- [Extracted records]
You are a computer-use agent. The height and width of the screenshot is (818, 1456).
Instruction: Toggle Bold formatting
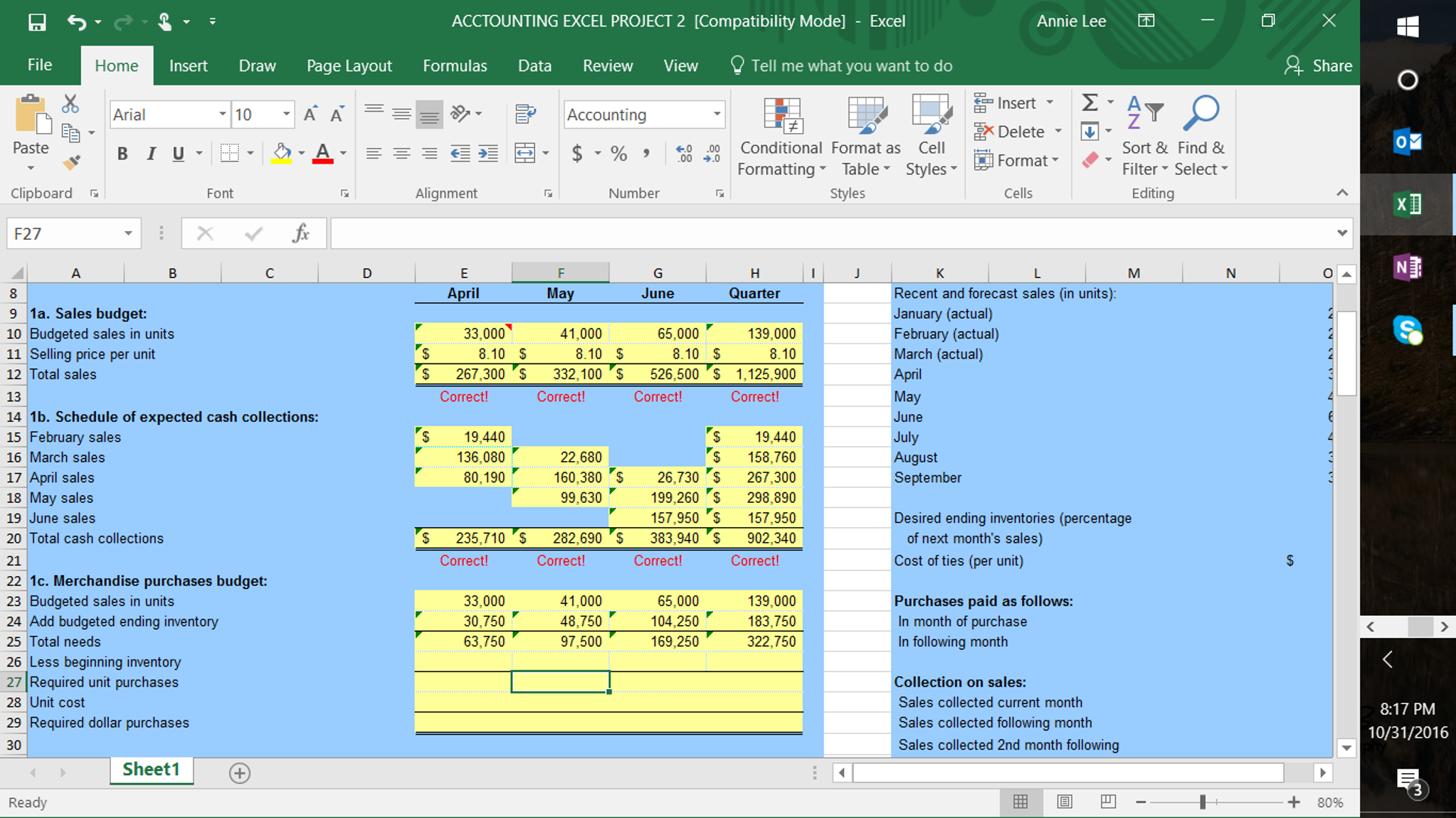(122, 153)
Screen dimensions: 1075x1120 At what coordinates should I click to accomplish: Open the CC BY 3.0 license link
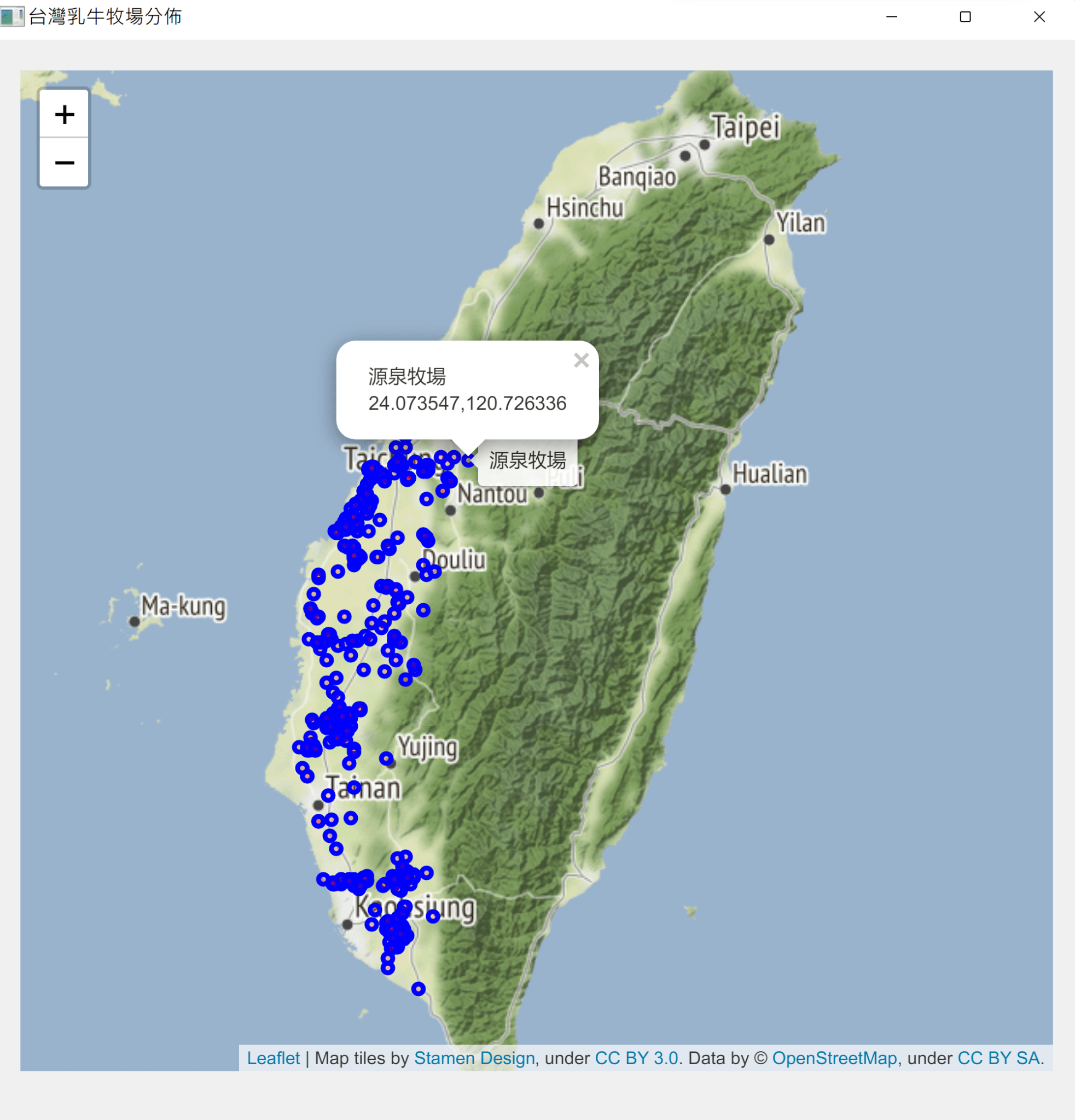coord(636,1058)
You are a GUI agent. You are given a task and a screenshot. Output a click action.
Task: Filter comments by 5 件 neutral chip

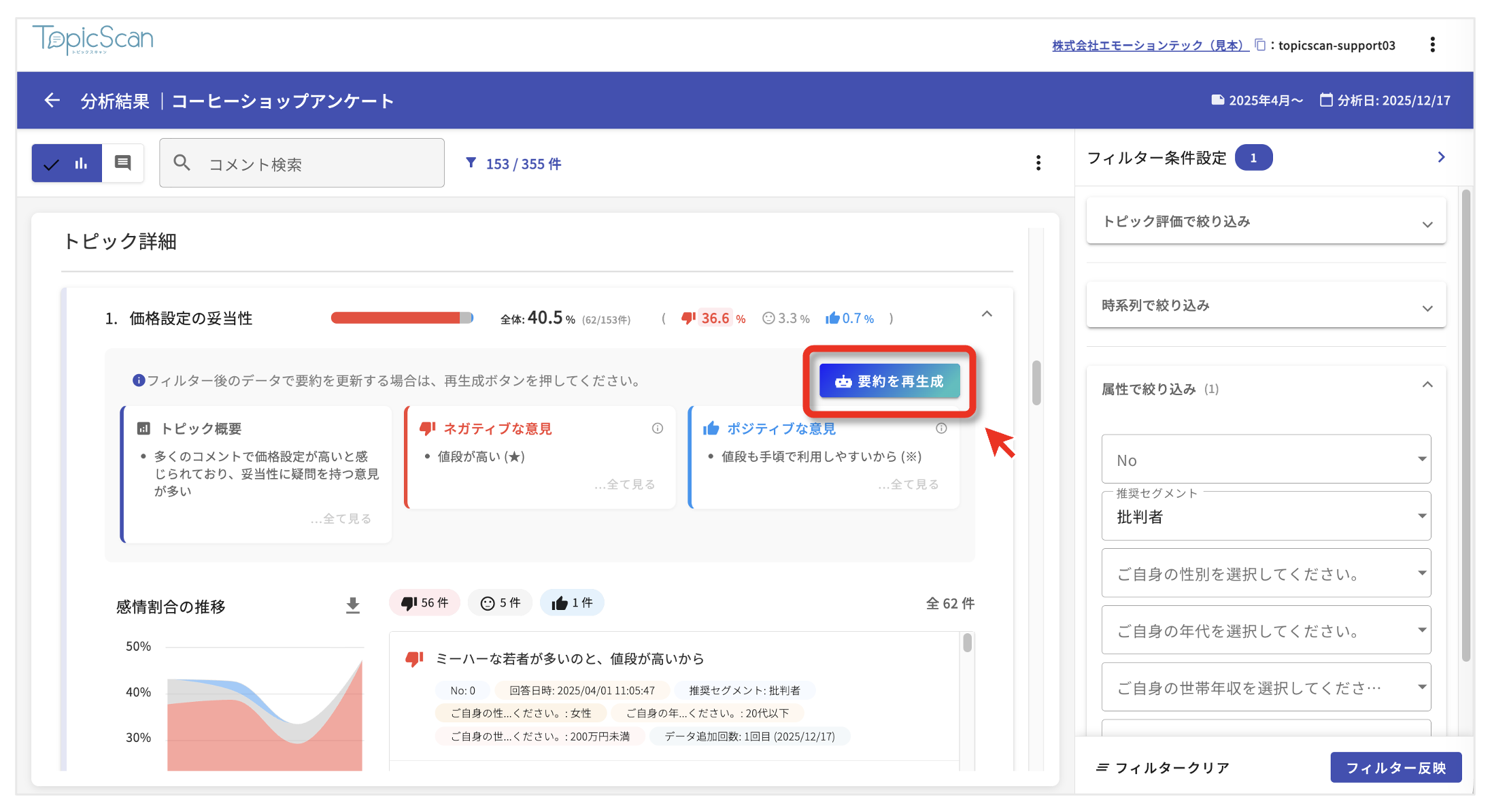(x=501, y=603)
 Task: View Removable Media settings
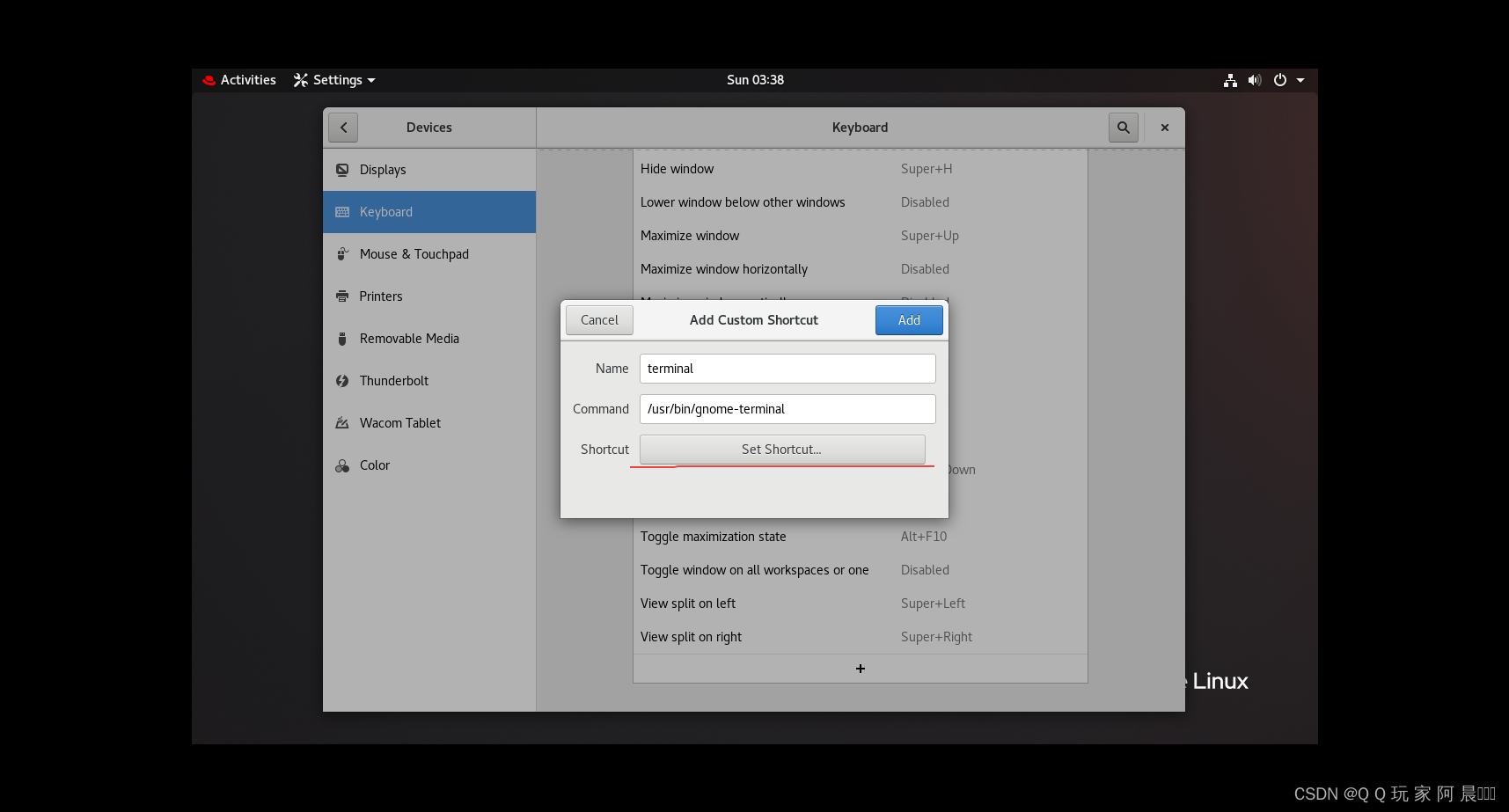(x=409, y=339)
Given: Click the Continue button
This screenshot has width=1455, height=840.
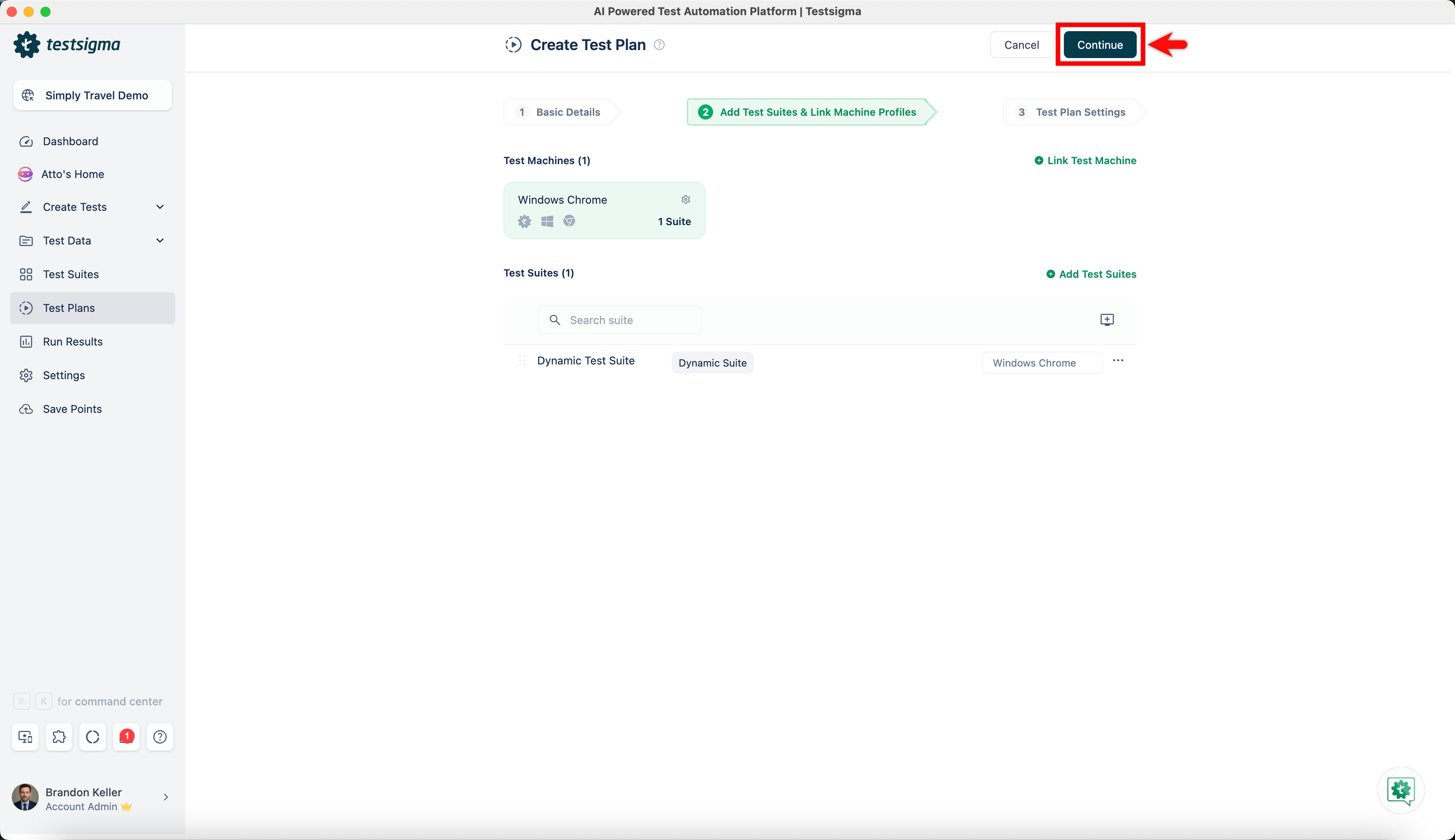Looking at the screenshot, I should click(x=1100, y=45).
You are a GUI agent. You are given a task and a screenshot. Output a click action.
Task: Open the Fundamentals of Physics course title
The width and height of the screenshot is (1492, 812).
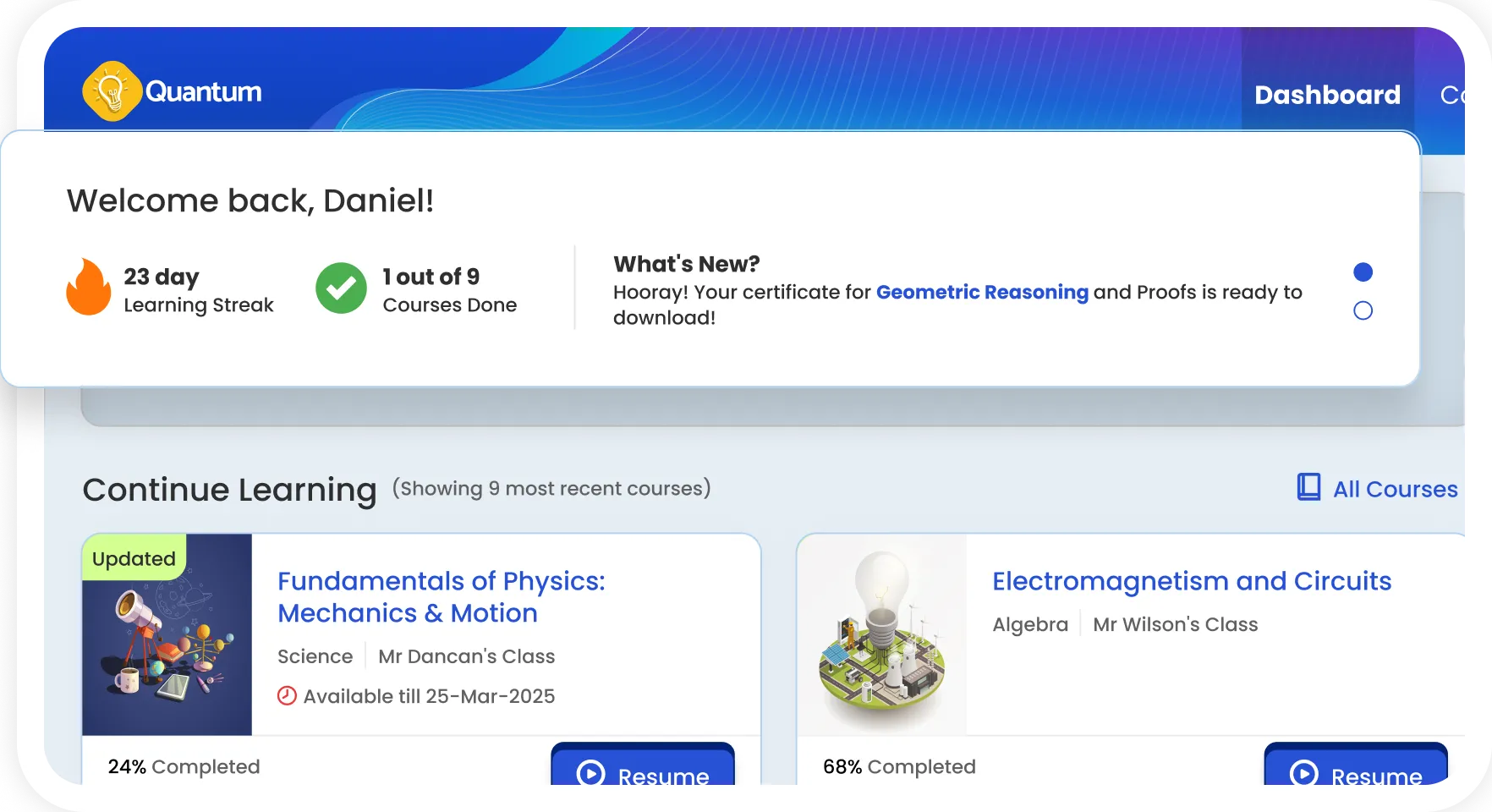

- [Instructions to follow]
Replicate the material above verbatim; images stay out of the copy.

- [Completed task]
You are a computer-use agent. The height and width of the screenshot is (818, 1456).
Instruction: Toggle Bold formatting
(122, 153)
Screen dimensions: 1075x1120 At what coordinates should I click to accomplish: Open the CC BY 3.0 license link
coord(636,1058)
You are a GUI agent. You are given a task and a screenshot. Output a click action.
Task: Filter comments by 5 件 neutral chip

(x=501, y=603)
 Task: View Removable Media settings
(x=409, y=339)
Given: Click the Continue button
This screenshot has width=1455, height=840.
Looking at the screenshot, I should click(x=1100, y=45).
You are a GUI agent. You are given a task and a screenshot. Output a click action.
Task: Open the Fundamentals of Physics course title
The width and height of the screenshot is (1492, 812).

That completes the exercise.